Казбек Иваныч быстренько разливает суп, режет свежую булку, потом спускается в подвал за холодным маслом. Еще с прошлого года хранятся в подвале три банки варенья. Казбек Иваныч вспоминает про них и решает угостить Иру. Может быть, домашнее варенье ей понравится.
Прижимая к груди банки, он с трудом лезет вверх по ступенькам и вдруг слышит, как Бондаренко вскрикивает приглушенно:
— Что ты делаешь?!
Казбек Иваныч инстинктивно поворачивается на голоса. Держа обеими руками тарелку, Ира выливает из нее горячий суп на землю, под корни виноградной лозы. Улыбка у Иры лукавая:
— Пусть Казбек думает, что я съела.
— Виноград же засохнет!
— Ты думаешь? А, пускай. Все равно последний раз тут сидим.
Ира вытирает пальцы о клеенку и смеется вполголоса.
— Ты Гришке так и не сказала ничего?
— Нет. Ну его, так удобней. А то прицепится…

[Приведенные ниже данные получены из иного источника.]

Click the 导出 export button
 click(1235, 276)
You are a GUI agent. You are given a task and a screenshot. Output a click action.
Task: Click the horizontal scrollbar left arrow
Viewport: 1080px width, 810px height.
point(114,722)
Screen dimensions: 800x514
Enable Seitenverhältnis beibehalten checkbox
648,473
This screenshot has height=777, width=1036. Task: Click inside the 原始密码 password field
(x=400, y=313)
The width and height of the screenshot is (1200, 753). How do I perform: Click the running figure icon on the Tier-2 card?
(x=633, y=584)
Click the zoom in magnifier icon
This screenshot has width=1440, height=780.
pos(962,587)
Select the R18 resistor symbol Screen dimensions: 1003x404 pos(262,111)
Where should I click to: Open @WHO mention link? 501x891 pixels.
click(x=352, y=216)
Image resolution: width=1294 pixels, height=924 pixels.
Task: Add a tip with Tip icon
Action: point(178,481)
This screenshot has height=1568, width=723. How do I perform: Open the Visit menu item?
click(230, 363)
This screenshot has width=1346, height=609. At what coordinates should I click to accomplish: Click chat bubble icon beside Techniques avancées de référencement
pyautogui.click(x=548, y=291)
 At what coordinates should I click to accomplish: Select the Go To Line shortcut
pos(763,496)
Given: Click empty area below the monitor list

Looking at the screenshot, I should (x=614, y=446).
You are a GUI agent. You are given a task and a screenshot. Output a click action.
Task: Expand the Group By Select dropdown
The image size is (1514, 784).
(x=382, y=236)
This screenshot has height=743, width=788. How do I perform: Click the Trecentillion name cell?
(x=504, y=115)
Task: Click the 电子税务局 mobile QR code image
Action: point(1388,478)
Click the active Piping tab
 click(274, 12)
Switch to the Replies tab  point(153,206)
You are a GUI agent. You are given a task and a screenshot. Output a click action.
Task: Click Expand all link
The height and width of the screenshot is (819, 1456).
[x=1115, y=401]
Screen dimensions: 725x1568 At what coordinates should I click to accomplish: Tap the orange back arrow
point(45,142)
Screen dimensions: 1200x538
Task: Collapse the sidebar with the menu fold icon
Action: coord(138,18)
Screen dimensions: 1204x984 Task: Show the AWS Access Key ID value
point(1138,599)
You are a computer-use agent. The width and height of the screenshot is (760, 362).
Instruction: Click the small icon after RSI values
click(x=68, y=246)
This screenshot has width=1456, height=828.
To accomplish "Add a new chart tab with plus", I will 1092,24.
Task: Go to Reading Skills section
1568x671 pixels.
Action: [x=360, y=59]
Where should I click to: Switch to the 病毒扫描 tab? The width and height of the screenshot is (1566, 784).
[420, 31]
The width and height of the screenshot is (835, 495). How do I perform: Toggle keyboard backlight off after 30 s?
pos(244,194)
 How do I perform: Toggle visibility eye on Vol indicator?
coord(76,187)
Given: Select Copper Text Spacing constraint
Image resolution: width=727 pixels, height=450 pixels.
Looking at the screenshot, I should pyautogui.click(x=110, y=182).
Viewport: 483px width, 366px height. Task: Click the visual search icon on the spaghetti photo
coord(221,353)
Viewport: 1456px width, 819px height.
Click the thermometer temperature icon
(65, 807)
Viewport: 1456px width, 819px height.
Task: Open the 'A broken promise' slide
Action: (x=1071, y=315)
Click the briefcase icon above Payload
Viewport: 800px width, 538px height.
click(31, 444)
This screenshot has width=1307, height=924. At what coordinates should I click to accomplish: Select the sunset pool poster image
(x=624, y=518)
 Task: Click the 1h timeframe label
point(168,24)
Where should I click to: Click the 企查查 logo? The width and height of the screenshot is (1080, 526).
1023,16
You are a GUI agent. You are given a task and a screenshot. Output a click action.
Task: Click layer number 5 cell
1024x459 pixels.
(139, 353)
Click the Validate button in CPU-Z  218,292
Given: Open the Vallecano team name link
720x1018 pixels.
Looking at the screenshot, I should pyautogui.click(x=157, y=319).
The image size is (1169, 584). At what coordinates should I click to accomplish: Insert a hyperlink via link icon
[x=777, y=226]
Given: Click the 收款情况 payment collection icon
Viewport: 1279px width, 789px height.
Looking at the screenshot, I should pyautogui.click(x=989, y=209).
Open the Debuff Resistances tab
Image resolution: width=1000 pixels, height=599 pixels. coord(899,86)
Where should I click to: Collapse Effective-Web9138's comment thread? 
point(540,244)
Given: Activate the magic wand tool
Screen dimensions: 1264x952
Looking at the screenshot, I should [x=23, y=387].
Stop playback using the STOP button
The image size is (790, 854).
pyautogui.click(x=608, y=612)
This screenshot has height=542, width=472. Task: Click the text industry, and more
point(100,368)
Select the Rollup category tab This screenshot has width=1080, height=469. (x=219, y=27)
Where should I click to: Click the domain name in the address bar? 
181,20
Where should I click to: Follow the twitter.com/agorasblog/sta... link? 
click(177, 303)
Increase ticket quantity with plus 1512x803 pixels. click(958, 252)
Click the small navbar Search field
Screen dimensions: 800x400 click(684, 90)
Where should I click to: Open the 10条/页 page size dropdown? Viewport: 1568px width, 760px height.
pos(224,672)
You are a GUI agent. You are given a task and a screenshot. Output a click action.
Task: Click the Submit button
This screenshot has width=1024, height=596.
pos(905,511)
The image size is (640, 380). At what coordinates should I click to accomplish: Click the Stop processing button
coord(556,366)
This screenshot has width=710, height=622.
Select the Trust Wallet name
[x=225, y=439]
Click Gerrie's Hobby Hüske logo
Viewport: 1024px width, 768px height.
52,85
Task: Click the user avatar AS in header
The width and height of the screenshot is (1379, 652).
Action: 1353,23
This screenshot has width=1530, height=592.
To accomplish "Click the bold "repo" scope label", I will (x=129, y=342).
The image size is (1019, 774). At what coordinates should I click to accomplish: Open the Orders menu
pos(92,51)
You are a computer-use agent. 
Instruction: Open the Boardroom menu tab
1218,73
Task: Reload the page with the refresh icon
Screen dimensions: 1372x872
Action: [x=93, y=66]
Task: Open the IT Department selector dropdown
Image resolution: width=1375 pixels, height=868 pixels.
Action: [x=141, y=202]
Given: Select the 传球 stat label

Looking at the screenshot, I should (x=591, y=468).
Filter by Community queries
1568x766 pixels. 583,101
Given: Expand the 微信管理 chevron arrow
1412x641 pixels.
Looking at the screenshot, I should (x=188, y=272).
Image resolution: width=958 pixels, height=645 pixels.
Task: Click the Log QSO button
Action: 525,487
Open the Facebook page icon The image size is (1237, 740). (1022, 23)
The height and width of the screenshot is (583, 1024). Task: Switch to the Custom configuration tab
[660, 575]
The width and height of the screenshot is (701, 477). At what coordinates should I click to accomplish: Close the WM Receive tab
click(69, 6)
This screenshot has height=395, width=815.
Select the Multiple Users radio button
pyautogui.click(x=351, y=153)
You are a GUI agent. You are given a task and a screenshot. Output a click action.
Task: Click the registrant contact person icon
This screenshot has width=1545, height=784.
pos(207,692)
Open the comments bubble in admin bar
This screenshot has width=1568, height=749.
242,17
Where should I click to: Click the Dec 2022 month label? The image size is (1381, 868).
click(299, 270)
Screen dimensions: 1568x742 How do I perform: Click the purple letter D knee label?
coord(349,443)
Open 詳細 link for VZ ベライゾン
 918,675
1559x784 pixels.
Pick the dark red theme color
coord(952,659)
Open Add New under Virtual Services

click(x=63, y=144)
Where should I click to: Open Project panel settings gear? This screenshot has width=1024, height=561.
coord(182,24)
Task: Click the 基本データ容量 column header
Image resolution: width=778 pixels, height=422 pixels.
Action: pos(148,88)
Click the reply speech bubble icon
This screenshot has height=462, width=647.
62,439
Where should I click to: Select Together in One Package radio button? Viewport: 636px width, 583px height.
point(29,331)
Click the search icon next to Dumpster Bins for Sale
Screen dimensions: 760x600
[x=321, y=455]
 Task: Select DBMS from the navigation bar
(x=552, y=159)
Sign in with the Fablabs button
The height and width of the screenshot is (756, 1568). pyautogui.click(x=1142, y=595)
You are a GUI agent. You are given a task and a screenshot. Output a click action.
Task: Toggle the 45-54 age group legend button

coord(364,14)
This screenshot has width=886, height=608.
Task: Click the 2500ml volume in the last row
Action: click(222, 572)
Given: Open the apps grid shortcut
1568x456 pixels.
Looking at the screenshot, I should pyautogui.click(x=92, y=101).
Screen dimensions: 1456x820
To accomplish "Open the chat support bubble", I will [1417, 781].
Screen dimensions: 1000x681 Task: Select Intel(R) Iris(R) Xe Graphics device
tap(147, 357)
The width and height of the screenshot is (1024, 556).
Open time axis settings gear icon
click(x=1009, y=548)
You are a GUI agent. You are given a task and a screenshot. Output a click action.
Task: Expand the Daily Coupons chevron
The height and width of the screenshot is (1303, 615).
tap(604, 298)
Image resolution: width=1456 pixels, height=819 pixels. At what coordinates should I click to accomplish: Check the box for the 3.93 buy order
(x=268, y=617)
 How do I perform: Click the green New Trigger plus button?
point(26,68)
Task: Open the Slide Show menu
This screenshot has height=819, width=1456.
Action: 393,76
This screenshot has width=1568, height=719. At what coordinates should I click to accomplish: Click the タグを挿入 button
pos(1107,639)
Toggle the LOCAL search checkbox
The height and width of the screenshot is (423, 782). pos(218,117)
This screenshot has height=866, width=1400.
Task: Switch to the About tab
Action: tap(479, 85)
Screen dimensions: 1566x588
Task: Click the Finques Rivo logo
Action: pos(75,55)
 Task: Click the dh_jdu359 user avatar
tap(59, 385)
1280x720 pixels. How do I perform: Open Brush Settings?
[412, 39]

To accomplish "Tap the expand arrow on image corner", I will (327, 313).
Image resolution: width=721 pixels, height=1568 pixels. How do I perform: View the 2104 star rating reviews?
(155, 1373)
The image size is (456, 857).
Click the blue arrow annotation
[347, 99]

— Смотри, как бы не догадался.
— Уже поздно. Сейчас поймаем машину — и до свидания… Ох, и надоело!.. Больше ни разу в эту дыру не поеду. Хватит!
— А машину найдем?
— Ну-у!.. Покажи десятку — любая подвезет.
Заметив Казбека Иваныча, они умолкают. А он проходит мимо стола торопливо, почти вприпрыжку, и боится посмотреть на них, и для чего-то ставит банки с вареньем на горячую плиту.
Он еще не обо всем догадался, не все еще осознал, но ему страшно, и он чувствует, как надвигается что-то непоправимое.
— Казбек Иваныч, можно второе? — кричит Ира. — Мы уже съели!
Он кое-как накладывает картошку; руки его не слушаются, и он старается ничего не перепутать, не уронить, и это очень трудно. Когда он подходит к столу, Ира произносит громко и весело:
— Знаете, Казбек Иваныч, в профиль вы совсем как Жан Габен. Только ростом пониже.
— Да-да… — шепчет Казбек Иваныч. — Спасибо… Поправляйтесь на здоровье.
Потом они уходят. Ира поглядывает на окно Гришиной комнаты и улыбается задумчиво, а Бондаренко говорит басом:
— Ужасно вкусно.
Казбек Иваныч по привычке собирает посуду, хочет мыть ее, но вскоре понимает, что не сможет сейчас ничего делать.
Какое-то равнодушие охватывает его, полная апатия; он как будто не слышит завывания легковой машины, спустя полчаса проехавшей по дороге, не замечает вернувшегося домой Гриши, все еще веселого и пахнущего одеколоном, он не поворачивает головы и в тот момент, когда с хрустом лопается банка варенья, забытая на горячей плите.